CTAA seeks transparency on VicRoads research on possible routes

 

Despite a lack of official fanfare on higher productivity freight vehicle (HPFV) developments in Victoria, Container Transport Alliance Australia (CTAA) says it has noticed encouraging signals.

The representative body notes access applications gaining recent approval for combinations able to handle two 40-foot containers on the broader road network at mass limits higher than 68.5 tonnes.

“Pleasingly also, some local councils that have been opposed to HPFV access in the past are now granting local road access permission,” CTAA director Neil Chambers says. 

“Notably, Maribyrnong City Council, at a meeting held mid-June, granted access permission for two prominent container transport operators in the inner western suburbs of Melbourne to operate HPFVs.”

The organisation now hope the state government will give public approval and greater detail in allowing Super B-doubles and A-doubles to operate where it is safe to do so.

It quotes Rocke Bros. Transport managing director Matt Simmons as saying his firm has been in discussions with in dialogue with Maribyrnong City Council “for a number of years”.

“The change to their policy position is pragmatic, and shows that regulators and the community are beginning to understand that these new heavy vehicle configurations are safe and productive.  Importantly, their use will ultimately lead to less trucks overall carrying import and export containers to and from the Port of Melbourne,” Simmons says.

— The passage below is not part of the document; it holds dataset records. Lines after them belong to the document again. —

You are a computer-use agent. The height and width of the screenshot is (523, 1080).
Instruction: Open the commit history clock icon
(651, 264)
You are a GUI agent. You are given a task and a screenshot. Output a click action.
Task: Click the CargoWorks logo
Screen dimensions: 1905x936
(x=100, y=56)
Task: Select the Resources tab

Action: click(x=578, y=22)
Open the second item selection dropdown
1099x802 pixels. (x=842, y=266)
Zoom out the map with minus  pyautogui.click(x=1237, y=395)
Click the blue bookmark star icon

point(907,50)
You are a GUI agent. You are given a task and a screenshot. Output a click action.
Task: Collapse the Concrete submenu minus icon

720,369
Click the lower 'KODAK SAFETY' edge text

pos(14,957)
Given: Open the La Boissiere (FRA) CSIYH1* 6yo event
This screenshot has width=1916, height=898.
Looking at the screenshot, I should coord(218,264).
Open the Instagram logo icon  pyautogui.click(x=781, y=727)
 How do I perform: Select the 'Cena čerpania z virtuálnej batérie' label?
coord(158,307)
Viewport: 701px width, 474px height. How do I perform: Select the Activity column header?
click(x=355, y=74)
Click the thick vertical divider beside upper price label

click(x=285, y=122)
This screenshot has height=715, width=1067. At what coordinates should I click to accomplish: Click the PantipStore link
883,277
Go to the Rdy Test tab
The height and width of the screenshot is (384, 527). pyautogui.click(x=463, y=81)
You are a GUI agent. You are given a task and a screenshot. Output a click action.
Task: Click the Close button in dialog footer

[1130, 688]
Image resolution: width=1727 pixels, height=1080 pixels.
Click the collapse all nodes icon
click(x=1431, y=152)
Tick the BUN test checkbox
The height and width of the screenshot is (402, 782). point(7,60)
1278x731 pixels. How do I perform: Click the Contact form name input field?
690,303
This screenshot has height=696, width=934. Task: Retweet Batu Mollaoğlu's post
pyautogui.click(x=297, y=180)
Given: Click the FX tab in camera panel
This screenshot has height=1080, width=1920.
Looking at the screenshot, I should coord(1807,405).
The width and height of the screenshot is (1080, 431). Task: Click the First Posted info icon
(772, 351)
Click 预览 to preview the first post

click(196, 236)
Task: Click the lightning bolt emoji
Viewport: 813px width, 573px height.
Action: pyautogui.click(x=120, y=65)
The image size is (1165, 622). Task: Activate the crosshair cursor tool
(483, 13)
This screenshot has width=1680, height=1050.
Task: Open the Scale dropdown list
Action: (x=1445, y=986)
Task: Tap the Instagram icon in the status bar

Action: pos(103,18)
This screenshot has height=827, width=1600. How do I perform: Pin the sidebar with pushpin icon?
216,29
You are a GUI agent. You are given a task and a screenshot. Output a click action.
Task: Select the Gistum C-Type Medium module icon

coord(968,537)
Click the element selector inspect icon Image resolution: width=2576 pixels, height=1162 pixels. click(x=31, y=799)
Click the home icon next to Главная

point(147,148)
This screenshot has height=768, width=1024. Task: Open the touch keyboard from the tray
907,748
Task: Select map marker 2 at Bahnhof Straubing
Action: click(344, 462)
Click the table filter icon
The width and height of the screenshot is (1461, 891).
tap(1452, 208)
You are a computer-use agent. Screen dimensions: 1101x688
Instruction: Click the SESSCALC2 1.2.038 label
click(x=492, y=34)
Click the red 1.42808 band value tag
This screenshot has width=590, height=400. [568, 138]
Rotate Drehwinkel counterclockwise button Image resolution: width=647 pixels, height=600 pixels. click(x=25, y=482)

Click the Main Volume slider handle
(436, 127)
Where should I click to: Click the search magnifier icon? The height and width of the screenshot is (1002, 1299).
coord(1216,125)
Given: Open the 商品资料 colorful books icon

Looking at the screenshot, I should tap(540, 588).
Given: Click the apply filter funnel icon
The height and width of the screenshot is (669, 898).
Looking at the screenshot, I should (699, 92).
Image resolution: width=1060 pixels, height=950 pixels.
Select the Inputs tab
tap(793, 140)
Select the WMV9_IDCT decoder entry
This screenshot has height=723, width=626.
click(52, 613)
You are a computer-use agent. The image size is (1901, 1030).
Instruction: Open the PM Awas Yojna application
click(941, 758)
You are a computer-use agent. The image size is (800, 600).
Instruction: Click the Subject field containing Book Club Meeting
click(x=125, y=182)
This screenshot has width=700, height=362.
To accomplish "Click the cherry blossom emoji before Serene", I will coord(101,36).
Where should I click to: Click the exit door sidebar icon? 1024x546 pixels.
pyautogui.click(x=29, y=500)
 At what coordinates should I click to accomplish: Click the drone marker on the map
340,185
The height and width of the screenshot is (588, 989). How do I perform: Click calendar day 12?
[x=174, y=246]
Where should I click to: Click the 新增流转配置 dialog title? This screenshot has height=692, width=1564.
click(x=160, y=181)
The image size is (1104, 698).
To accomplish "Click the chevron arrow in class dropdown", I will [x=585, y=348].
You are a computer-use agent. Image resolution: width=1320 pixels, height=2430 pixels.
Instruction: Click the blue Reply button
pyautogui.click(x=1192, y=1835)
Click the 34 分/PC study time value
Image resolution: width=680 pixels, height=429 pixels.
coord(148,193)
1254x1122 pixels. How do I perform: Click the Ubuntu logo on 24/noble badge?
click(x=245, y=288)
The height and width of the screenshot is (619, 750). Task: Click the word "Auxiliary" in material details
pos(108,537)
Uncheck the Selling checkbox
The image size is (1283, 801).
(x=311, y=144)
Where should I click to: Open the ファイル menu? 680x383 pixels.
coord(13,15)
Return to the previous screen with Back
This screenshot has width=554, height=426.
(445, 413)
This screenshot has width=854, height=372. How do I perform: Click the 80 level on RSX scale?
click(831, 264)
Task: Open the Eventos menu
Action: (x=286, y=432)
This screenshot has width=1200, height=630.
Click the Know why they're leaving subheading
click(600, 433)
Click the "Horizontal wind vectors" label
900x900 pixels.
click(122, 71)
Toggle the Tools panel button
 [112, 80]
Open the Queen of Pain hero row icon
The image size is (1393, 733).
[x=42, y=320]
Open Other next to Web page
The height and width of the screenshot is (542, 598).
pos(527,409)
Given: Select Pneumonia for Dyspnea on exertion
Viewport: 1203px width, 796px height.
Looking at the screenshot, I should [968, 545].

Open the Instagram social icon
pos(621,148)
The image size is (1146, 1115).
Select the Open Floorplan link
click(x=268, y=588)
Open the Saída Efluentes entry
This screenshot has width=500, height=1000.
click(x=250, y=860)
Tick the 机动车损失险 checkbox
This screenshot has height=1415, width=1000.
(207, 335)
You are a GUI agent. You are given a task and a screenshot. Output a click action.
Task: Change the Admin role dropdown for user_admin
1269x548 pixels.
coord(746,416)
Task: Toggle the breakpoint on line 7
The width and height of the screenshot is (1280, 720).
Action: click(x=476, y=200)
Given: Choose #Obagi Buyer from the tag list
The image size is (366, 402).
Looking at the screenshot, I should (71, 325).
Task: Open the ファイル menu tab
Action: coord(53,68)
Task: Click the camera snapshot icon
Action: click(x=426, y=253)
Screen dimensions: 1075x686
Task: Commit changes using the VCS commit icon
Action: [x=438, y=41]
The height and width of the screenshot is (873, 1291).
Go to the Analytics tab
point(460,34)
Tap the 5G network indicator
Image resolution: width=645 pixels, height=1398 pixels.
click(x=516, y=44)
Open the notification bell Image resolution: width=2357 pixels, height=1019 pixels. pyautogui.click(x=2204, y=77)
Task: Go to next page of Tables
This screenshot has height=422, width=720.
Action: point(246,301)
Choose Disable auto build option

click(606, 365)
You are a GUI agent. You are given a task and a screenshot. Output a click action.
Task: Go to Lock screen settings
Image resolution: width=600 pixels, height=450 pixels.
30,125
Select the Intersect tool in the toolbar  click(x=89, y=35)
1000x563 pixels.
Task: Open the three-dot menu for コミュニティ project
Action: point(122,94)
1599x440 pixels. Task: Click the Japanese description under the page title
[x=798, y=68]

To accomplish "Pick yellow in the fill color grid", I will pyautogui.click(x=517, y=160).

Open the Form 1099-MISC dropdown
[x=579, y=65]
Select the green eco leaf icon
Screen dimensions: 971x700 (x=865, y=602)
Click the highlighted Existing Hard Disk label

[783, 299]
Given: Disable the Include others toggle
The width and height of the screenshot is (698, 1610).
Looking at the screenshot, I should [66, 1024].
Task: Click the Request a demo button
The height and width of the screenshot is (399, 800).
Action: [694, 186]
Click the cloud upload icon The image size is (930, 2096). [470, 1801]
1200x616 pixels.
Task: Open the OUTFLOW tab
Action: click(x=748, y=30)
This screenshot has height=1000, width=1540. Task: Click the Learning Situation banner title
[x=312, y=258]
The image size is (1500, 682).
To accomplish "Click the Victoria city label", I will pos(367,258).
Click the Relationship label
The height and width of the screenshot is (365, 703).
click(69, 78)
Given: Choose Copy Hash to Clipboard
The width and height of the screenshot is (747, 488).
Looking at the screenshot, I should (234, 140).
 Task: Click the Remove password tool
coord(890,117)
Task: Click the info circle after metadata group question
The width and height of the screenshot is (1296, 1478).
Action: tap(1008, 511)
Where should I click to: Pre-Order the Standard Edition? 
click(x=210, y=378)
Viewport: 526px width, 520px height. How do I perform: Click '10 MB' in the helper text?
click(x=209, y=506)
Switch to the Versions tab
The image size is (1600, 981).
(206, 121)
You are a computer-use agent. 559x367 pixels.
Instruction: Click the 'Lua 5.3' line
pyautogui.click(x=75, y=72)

Subject to final VicRoads and National Heavy Vehicle Regulator (NHVR) approvals, the company intends to operate 30 metre HPFVs from its Tottenham yard to and from the Port of Melbourne, and more broadly on the Victorian road network.

“Transport operators are willing to invest in new trailers and prime mover equipment provided they can achieve the necessary increases in mass limits to make their investment commercially viable.” Chambers says. 

“This means gaining the optimum mass limit approvals that match, or come close to matching, the vehicle’s design parameters.

“Unfortunately, incremental mass limit increases of only a couple of tonne don’t make these new combination investments viable.”

 In the case of 30-metre A-doubles, the optimum design weight is 85.5 tonnes gross vehicle mass (GVM).

“Queensland allows these combinations at 85.5 tonne GVM to operate from Toowoomba across the Toowoomba Range into the Port of Brisbane,” Chambers says. 

“They achieved that through close freight network planning cooperation between local governments, the State, and the freight industry. 

“Victoria is lagging behind this cooperative benchmark, but we are hopeful that we are on the cusp of similar planning and network use achievements in Victoria.

“VicRoads has been completing a review of key road freight routes in the state that link major agricultural production, manufacturing and freight generating areas to Melbourne and its commercial ports and industrial precincts.  VicRoads is to be applauded for this work to date.”